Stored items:

--- START ---

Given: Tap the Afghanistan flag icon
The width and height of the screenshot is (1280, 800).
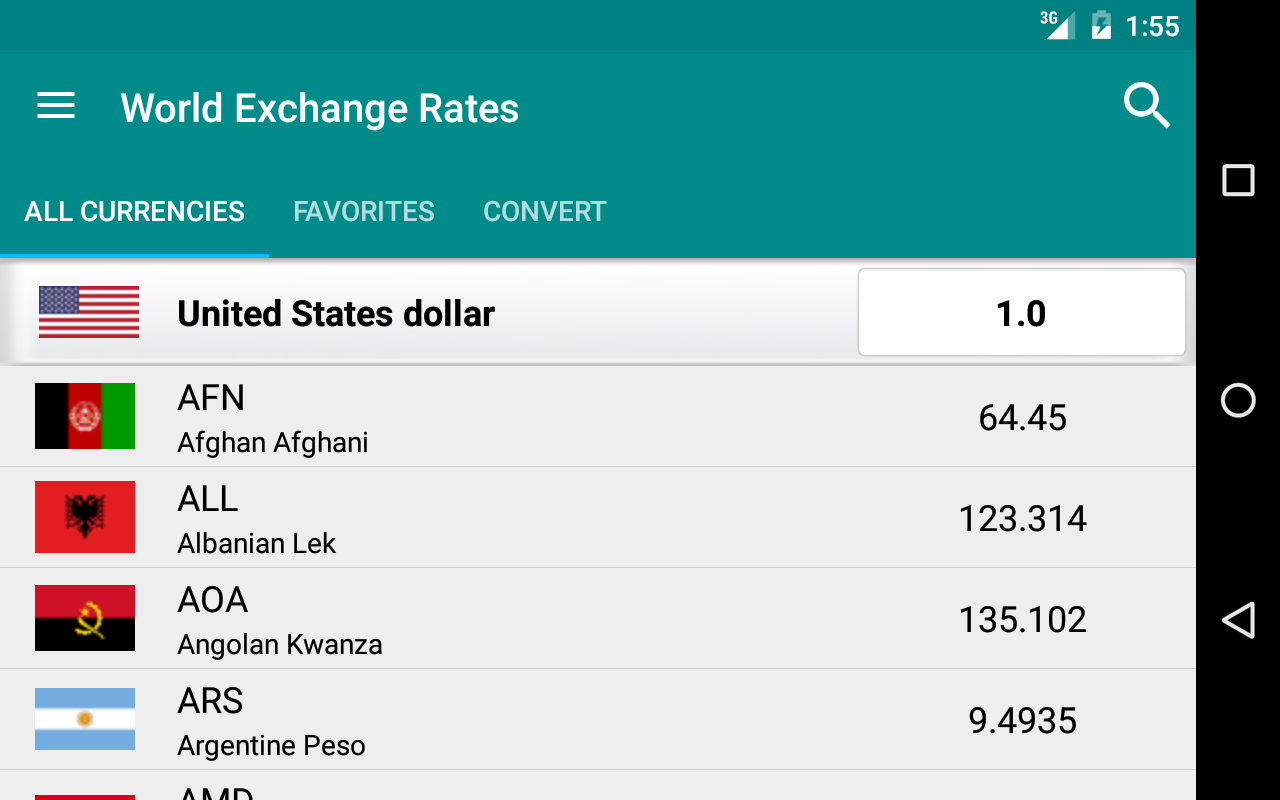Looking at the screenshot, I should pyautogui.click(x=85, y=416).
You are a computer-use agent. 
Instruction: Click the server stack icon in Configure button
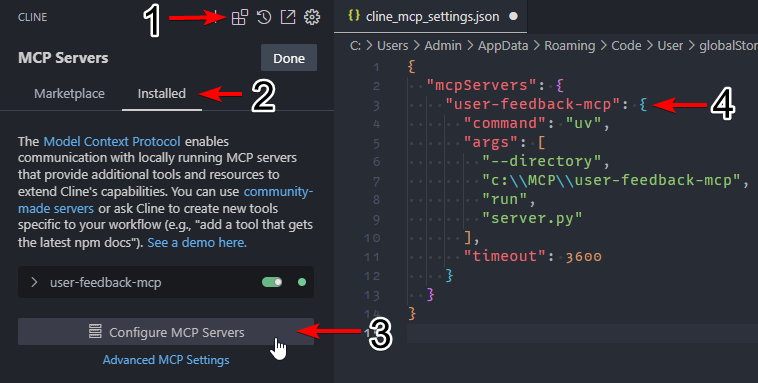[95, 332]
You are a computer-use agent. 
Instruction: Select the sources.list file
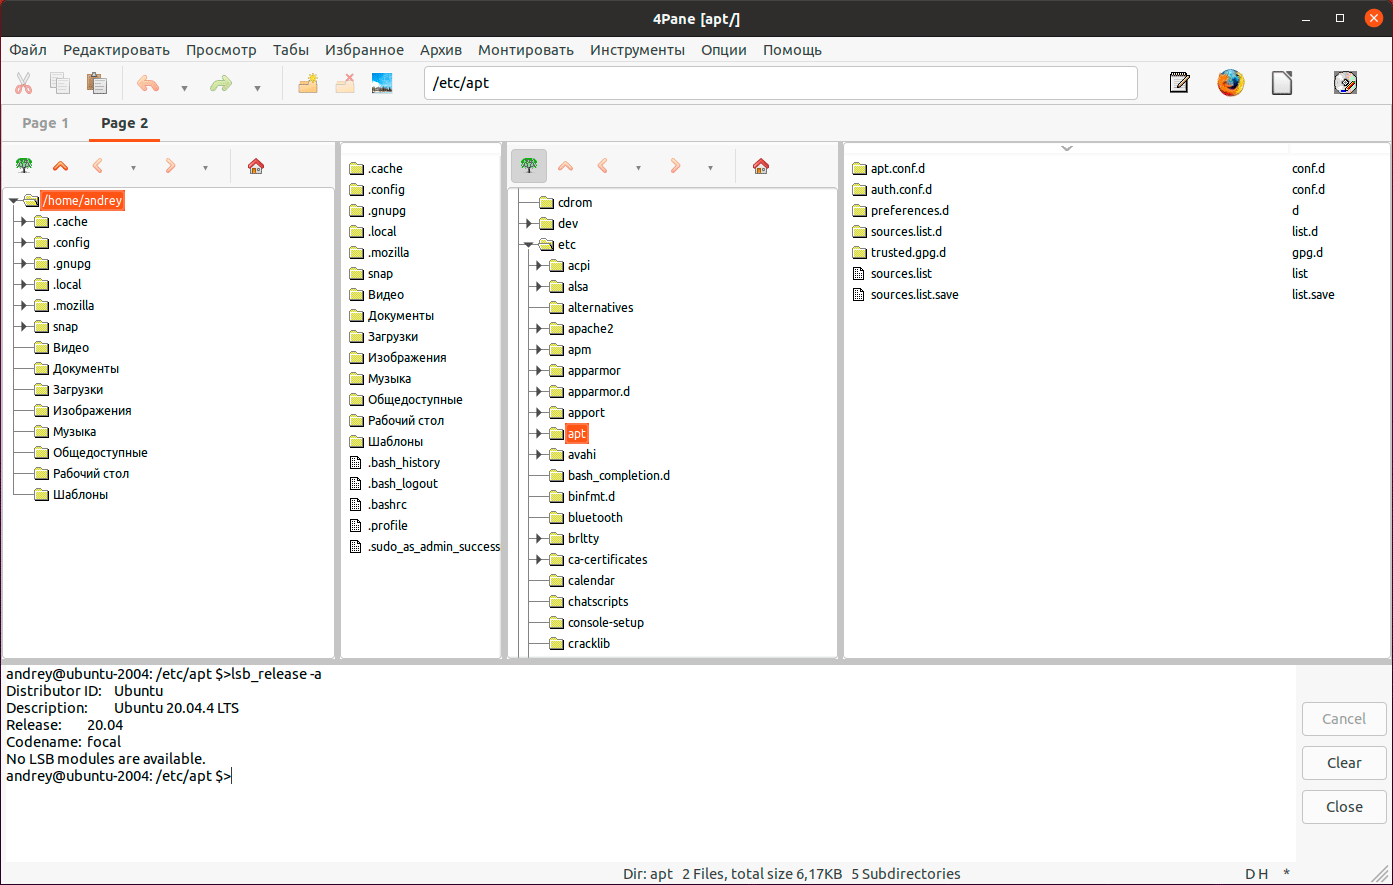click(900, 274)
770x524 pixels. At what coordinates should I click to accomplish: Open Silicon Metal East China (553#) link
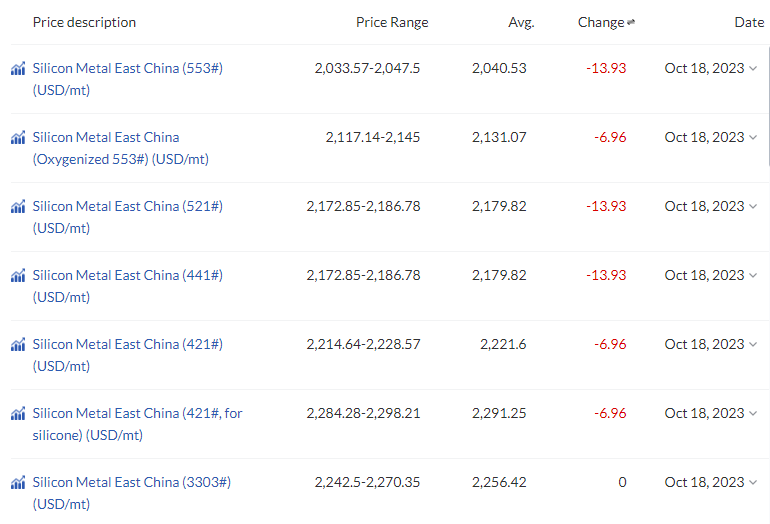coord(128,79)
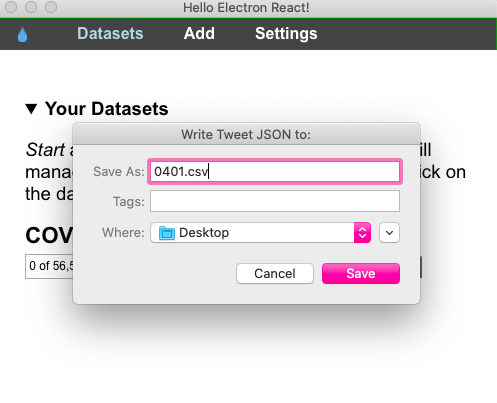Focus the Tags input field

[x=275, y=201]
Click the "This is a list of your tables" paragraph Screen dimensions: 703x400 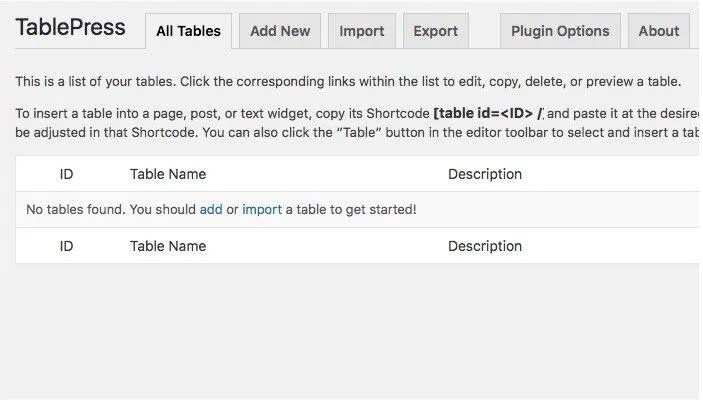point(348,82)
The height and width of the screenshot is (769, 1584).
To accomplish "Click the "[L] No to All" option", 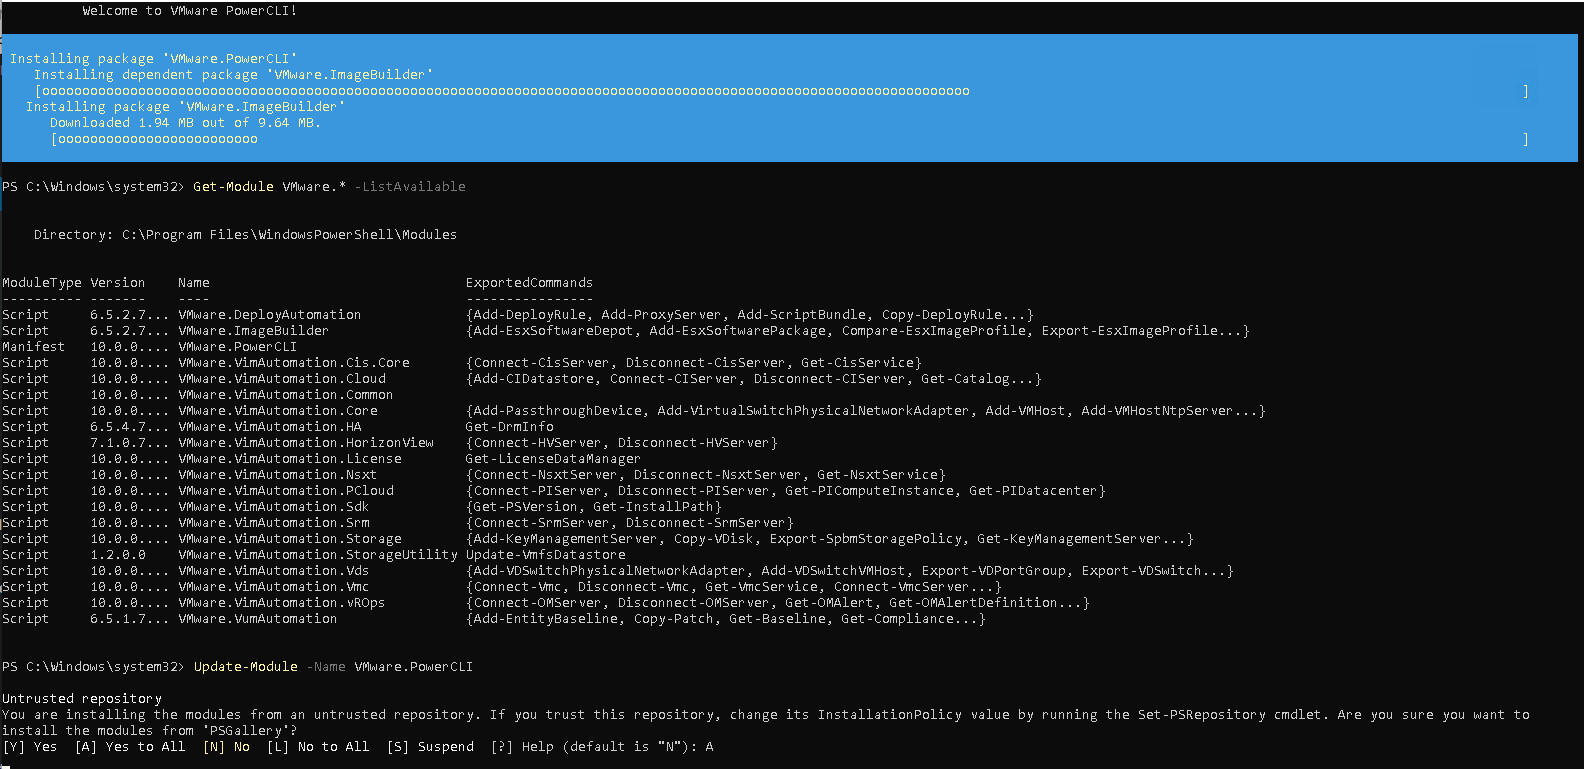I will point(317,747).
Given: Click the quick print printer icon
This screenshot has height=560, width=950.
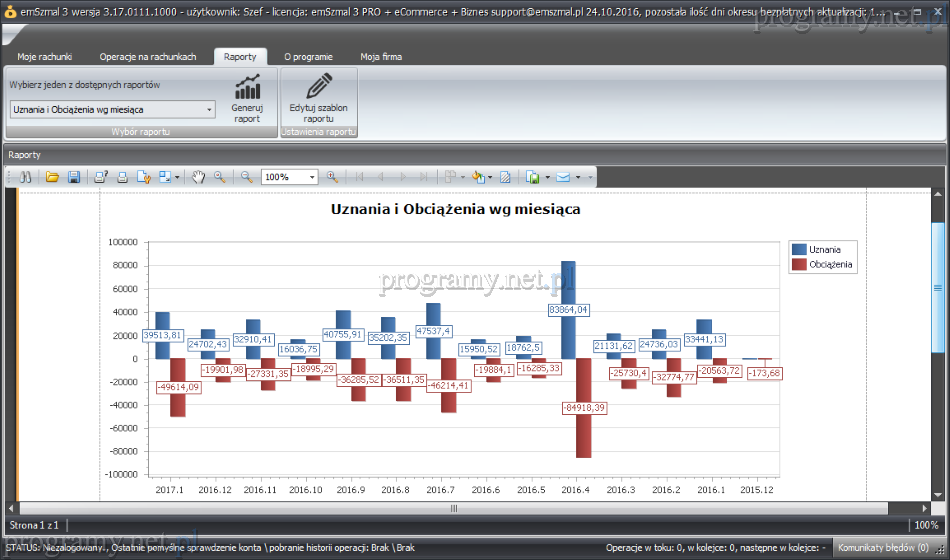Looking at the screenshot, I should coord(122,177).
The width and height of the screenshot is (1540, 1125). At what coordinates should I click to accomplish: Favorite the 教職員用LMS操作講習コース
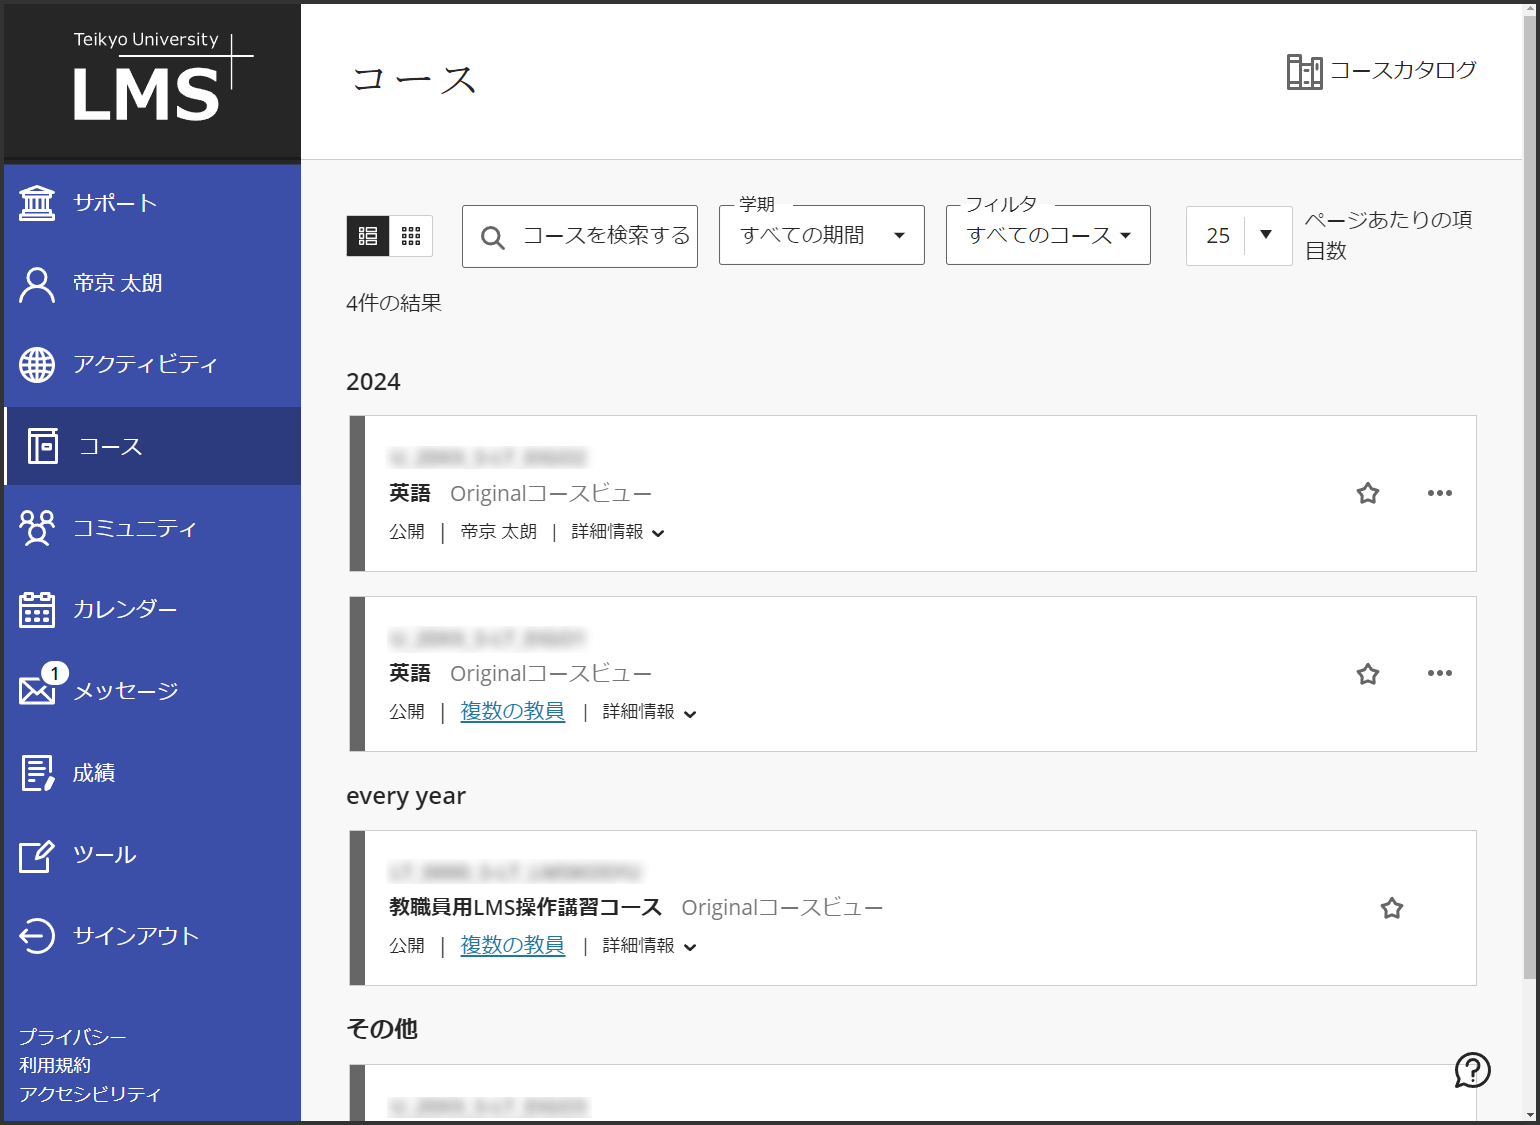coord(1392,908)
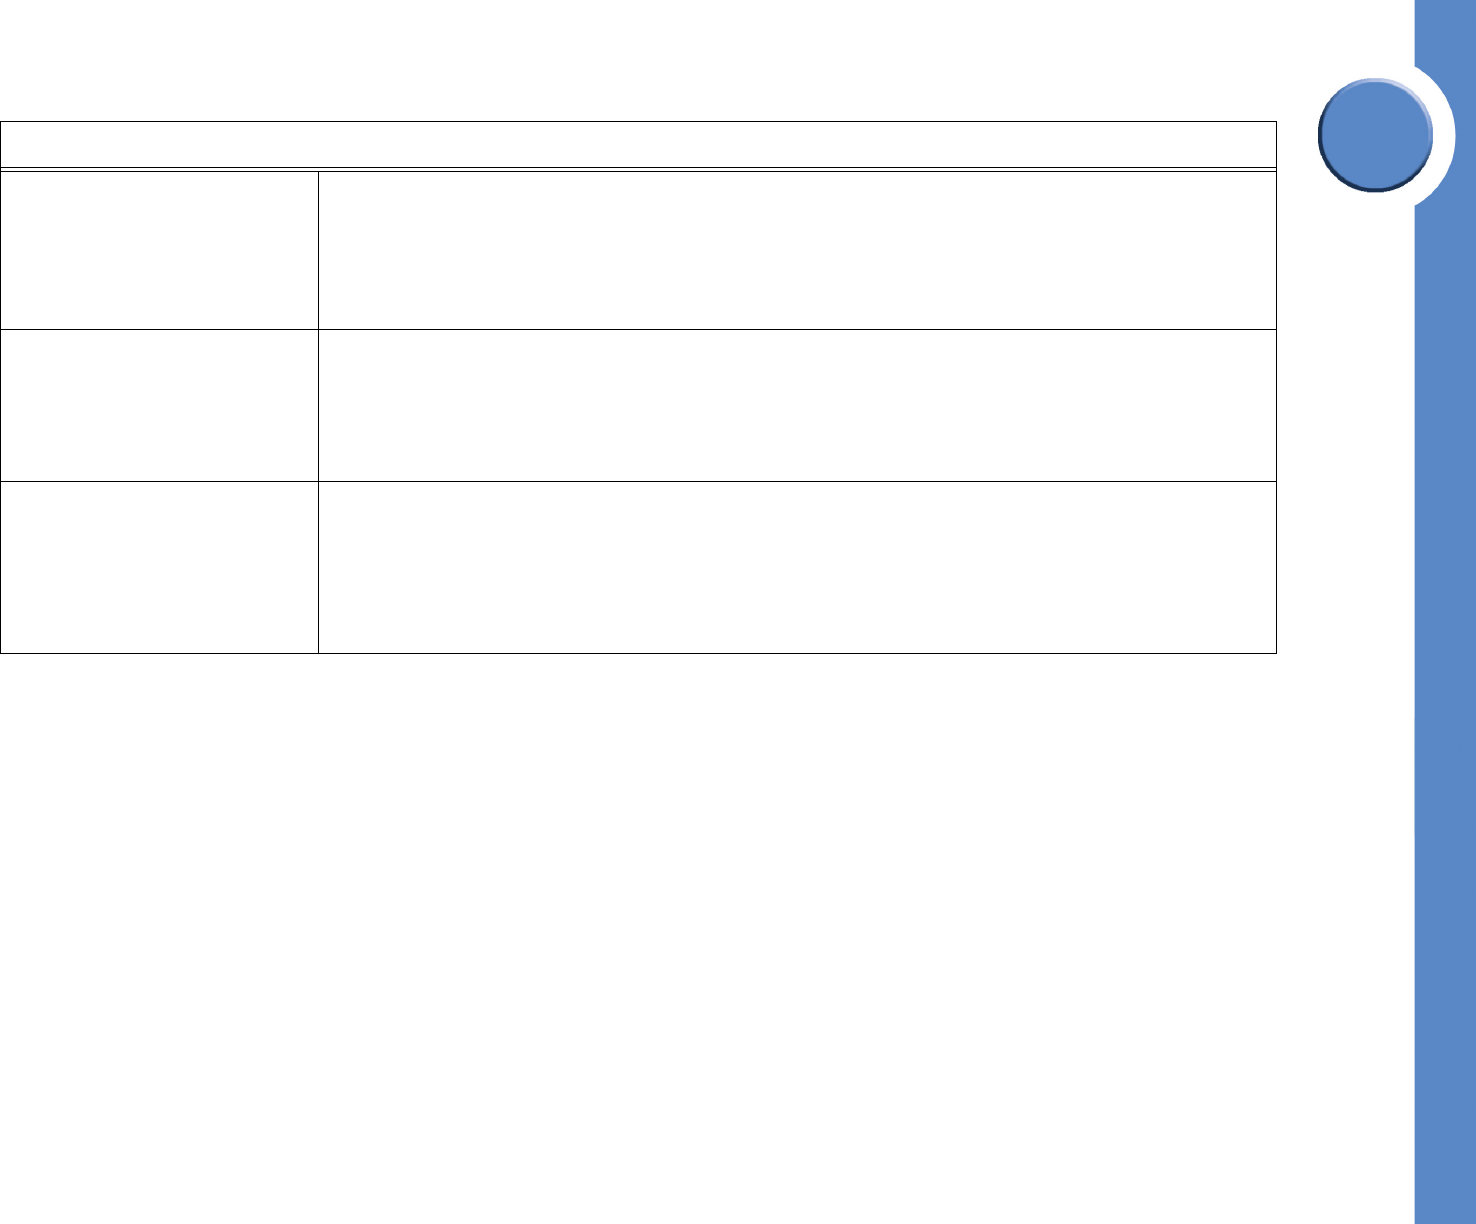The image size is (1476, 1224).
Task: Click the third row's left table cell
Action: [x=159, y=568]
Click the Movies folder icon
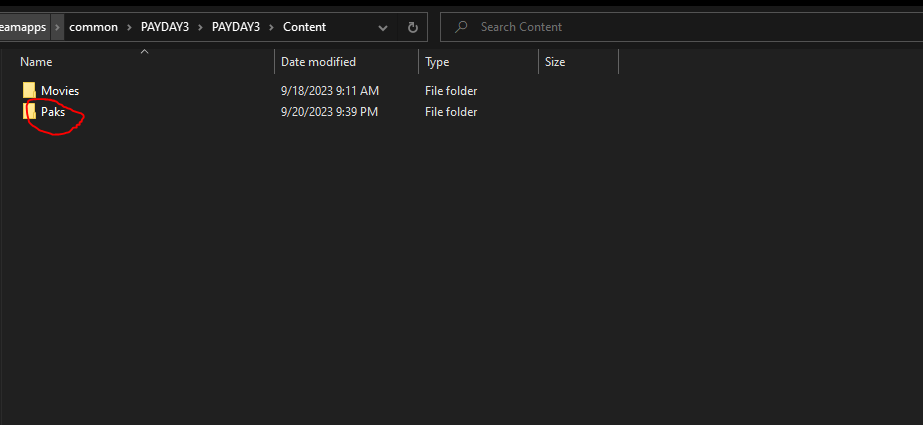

--- END ---

Copy each line above that has the word "Given".

EXERCISE SOLUTION:
Given: Tap the Afghanistan flag icon
Given: Click the quick print printer icon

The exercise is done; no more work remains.